• **Fragmento entregado**
□ □ □ □ □

Cuando dos civilizaciones intercambian bienes o servicios, la transformación de ambas es lenta, aunque constante. Con los usos y costumbres, lo que se llama una “tradición” irá fincando sus reales, sin que la palabra “dominio” sea percibida como la planeada ofensa de una civilización a la otra. El caso de Mesoamérica con respecto a la conquista y posterior colonización tiene tantas posibilidades de explicación como imágenes forman las cuentas de un caleidoscopio.
No es tan simple como relatar el encontronazo de una cultura con otra, la hostilidad entre las dos y el enfrentamiento hasta que una de ellas es vencida. Con la caída de la ciudad de Tenochtitlan no se terminaron las batallas e inició el florecimiento de lo que conocemos como el periodo Colonial; si bien se trata de un punto de partida, no significa la garantía expansionista del imperio español. Mesoamérica no se trataba de una sola cultura y menos aún de la idea que ahora tenemos como una sola nación. Más o menos abarcaba desde lo que hoy es el norte de México hasta la región de Centroamérica. Un verdadero mosaico de pueblos, unos libres pero amenazados y otros sojuzgados por los aztecas.

□ □ □ □ □

• **Objetivo de la tarea**
Copia tal cual el pasaje del texto sobre Mesoamérica y la conquista que va desde "Cuando dos civilizaciones" hasta "de un caleidoscopio.". Las filas que siguen vienen de otra fuente y no tienen que ver con el texto.

• **Material entregado**
□ □ □ □ □

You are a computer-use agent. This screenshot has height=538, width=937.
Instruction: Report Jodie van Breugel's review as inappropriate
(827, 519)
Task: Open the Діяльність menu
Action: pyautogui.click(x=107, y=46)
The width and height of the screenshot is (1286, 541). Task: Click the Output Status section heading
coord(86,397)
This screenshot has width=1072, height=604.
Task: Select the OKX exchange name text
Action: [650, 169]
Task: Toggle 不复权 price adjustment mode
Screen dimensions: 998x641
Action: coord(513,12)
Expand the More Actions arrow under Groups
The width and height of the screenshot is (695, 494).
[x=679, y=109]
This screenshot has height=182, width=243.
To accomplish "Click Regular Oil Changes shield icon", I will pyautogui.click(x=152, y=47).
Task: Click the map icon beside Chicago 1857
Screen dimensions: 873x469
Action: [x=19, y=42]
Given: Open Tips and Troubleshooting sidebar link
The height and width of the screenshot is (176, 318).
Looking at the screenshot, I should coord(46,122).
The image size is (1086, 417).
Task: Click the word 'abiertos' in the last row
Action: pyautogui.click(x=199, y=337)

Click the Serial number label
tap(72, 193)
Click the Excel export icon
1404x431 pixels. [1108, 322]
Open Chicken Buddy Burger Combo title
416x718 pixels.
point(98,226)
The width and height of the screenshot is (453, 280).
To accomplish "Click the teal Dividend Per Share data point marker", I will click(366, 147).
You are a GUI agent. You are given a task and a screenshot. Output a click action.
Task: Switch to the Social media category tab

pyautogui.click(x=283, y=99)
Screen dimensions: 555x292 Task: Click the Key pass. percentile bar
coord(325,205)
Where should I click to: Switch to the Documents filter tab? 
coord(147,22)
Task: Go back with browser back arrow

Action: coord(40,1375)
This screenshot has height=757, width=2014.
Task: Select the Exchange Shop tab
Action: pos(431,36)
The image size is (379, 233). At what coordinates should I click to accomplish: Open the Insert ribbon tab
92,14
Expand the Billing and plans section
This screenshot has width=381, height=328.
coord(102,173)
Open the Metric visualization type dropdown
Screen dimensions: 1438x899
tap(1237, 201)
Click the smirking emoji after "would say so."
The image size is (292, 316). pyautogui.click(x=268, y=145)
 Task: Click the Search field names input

□ □ □ □ □

• **Solución del ejercicio**
Cuando dos civilizaciones intercambian bienes o servicios, la transformación de ambas es lenta, aunque constante. Con los usos y costumbres, lo que se llama una “tradición” irá fincando sus reales, sin que la palabra “dominio” sea percibida como la planeada ofensa de una civilización a la otra. El caso de Mesoamérica con respecto a la conquista y posterior colonización tiene tantas posibilidades de explicación como imágenes forman las cuentas de un caleidoscopio.